There are now many published reports of the significant role of rare, de novo CNVs with major phenotypic effects in various human disease populations, including intellectual disabilities, autism spectrum disorders, epilepsy, and schizophrenia, among others. Many of these studies are based on well-phenotyped research cohorts that were originally collected and characterized to optimize the ability to detect small effects in genome-wide association studies. Although positive associations have been identified for a few common diseases through these efforts, a surprising and remarkable finding has been the identification of rare, de novo CNVs with major phenotypic effects, particularly in neurocognitive and behavioral disorders. Because these events are rare, obtaining adequate evidence for their functional role in disease causation requires very large sample sizes as well as large control populations.
An alternative model for assessing the contribution of CNVs to disease, which has been utilized particularly in the study of children with unexplained developmental disabilities and congenital anomalies, has been the reporting of case series from clinical laboratory testing. Most of these published studies have represented CNV data from single laboratories and were based on previous generation targeted array analysis using bacterial artificial chromosome (BAC) genomic clones.5
Compared to analysis of research cohorts of well-phenotyped patients, the amount and quality of phenotypic data associated with clinical laboratory referrals is often quite limited.
For this study, we have combined these two approaches by exploiting a large CNV dataset derived from a consortium of clinical laboratories to explore the frequency and functional significance of rare CNVs. Our analysis of the first 15,749 ISCA cases, one of the largest CNV studies to date, has confirmed the power of this approach. We have defined the frequency (17.1%) of pathogenic CNVs in a cohort of individuals with intellectual and developmental disabilities and performed formal case-control studies of selected recurrent genomic regions whose frequency was sufficient for statistical analysis.
The determination of whether a CNV contributes to an abnormal phenotype depends on many factors, including gene content, previous evidence of pathogenic CNVs in the region, type of CNV (deletion or duplication), inheritance pattern, and frequency in unaffected populations. As such, larger CNVs may be more likely to be classified as pathogenic since they have a higher chance of including a dosage-sensitive gene and/or they include a larger number of genes that cumulatively result in an abnormal phenotype. Our experience, as well as that of other groups,53
has shown that the classification of a previously unreported CNV not associated with known disease genes can vary. To address such discrepancies, we used case-control statistical evidence for 14 selected recurrent CNV regions to objectively determine their significance.
We analyzed deletions and duplications of each region separately, resulting in 28 total recurrent CNV regions. Using this approach, we demonstrated and confirmed the pathogenic nature of 20 recurrent regions. For the 16p11.2 duplications that had previously been reported as uncertain in the literature, we were able to re-classify this CNV region as pathogenic. Overall, we conclude that 21 out of the 28 recurrent CNVs examined should be considered pathogenic and provide a clinical diagnosis for any individual harboring a CNV of these regions.

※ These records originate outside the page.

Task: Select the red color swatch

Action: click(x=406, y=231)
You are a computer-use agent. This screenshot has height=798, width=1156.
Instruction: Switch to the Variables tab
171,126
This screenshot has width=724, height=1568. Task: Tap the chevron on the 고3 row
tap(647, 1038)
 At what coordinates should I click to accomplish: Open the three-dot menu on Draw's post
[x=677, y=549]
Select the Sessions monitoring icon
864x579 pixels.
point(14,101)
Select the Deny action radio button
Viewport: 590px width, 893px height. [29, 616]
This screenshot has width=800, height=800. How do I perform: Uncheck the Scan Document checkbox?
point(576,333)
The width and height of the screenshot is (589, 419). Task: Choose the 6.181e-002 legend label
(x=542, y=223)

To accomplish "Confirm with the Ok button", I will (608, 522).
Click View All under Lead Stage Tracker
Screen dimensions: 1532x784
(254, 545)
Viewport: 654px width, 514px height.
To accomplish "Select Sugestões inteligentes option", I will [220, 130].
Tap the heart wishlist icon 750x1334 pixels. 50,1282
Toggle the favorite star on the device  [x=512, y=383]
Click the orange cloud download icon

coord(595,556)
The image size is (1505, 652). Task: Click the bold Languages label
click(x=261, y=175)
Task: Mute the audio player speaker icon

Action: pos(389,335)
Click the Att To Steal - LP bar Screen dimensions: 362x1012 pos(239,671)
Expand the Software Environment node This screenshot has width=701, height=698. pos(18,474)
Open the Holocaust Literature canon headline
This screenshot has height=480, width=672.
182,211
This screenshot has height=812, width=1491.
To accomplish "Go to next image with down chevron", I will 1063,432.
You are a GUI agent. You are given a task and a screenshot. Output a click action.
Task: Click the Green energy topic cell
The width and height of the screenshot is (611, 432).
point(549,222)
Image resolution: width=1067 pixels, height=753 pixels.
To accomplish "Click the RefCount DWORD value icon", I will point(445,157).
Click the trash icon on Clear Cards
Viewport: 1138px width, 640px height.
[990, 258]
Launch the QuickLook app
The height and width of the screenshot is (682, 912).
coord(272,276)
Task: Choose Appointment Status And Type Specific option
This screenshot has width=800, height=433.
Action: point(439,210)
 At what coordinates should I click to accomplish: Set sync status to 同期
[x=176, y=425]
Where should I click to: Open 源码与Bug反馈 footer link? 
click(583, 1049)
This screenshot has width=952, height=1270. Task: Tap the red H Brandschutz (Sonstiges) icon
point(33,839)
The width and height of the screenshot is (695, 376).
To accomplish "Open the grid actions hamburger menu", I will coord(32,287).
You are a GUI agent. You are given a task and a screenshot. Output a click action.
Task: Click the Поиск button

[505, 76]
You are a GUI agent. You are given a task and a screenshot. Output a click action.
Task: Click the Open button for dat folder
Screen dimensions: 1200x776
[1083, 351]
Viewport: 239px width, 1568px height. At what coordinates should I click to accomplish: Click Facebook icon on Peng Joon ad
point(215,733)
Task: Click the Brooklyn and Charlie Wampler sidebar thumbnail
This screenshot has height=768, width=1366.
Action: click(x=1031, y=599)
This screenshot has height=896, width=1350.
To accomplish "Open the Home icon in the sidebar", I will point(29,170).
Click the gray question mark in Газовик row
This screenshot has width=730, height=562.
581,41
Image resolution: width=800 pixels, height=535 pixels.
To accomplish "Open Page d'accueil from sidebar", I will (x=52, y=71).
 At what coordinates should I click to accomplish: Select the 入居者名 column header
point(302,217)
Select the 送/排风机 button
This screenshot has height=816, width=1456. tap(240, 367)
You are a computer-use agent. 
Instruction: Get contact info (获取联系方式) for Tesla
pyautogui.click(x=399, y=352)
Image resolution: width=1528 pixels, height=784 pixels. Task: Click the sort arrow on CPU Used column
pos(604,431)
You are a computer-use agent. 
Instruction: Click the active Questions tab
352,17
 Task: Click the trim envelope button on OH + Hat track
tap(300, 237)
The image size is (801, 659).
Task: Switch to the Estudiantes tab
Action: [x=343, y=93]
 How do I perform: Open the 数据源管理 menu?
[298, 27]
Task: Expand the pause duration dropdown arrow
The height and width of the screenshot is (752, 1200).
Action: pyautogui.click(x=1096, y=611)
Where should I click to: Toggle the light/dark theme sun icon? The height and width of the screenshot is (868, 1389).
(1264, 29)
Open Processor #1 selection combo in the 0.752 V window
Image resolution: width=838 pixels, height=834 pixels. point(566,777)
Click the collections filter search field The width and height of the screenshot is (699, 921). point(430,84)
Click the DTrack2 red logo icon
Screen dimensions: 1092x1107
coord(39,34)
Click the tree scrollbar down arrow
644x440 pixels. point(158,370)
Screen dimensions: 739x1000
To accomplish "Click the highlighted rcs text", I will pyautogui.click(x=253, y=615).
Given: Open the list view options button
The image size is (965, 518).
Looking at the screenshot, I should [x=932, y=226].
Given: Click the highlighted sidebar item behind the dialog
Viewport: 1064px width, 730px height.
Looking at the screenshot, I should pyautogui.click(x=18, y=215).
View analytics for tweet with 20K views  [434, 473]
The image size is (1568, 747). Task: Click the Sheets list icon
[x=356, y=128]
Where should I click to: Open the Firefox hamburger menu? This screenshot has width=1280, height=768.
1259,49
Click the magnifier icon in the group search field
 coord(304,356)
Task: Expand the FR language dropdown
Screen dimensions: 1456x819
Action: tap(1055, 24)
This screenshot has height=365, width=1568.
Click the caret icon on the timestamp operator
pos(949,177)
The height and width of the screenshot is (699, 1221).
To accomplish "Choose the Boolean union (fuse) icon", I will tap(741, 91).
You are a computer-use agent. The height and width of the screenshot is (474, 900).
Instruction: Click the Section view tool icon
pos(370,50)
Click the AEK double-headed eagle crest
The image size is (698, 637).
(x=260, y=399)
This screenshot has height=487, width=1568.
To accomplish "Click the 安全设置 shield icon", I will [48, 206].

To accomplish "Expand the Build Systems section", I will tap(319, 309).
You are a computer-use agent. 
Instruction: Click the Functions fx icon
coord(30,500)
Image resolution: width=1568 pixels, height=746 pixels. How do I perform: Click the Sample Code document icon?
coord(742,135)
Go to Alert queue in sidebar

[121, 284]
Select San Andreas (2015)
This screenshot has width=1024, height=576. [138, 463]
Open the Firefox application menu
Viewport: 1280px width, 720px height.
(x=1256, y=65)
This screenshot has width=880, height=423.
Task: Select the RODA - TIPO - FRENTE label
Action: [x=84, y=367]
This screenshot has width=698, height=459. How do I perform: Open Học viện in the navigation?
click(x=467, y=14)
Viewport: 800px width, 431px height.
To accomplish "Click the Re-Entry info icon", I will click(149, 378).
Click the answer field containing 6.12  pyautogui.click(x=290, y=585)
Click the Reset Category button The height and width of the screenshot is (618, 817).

The statistical approach we used to classify recurrent CNVs and the results we obtained are useful tools for researchers and the clinical community in interpreting whether a CNV has pathologic effects. However, while such statistical analysis is possible for recurrent CNVs, where the frequency is high, this strategy is more difficult for the remaining ~75% of CNVs, which are not mediated by segmental duplications and are individually very rare. Therefore, other approaches need to be explored to address this class of CNVs. One possibility for these highly heterogenous CNVs is to analyze all genomic intervals of a defined size (e.g., 500 kb or 1 Mb) or to use a “sliding-window” analysis to examine overlapping genomic intervals along the length of each chromosome. By comparing structural variation observed in cases to controls, disease-causing regions can be differentiated from those associated with normal variation by using the control data to define regions of the genome where dosage changes can be tolerated without overt phenotypic effects. Since non-recurrent CNVs are very rare events, the collection of data from hundreds of thousands of cases will be needed for this type of analysis to be successful. Continued efforts of the ISCA consortium, as well as other databases such as DECIPHER, will be essential to this process in order to obtain enough overlapping CNVs to provide the power needed for statistical analyses.
The ISCA consortium is continuing to grow and now includes over 150 clinical laboratories from across the world. Given the rapid increase in utilization of this testing on a routine clinical basis, and the ability to recruit an expanding number of collaborating labs contributing data to a central database, the size of this cohort will continue to rapidly grow, providing a highly cost-effective way to obtain very large CNV datasets. In addition, since this data will be publicly available through two NCBI resources, dbGaP (database of Genotypes and Phenotypes) and dbVar, this resource can be readily accessed by researchers as well as the clinical community. Having large datasets from individuals with abnormal phenotypes will foster more objective formal scientific analyses to predict which CNVs will impact human development. Such efforts will make it possible to develop a whole-genome dosage map in humans to determine which genes and regions are subject to haploinsufficiency or triplosensitivity compared to those that are tolerant of dosage changes.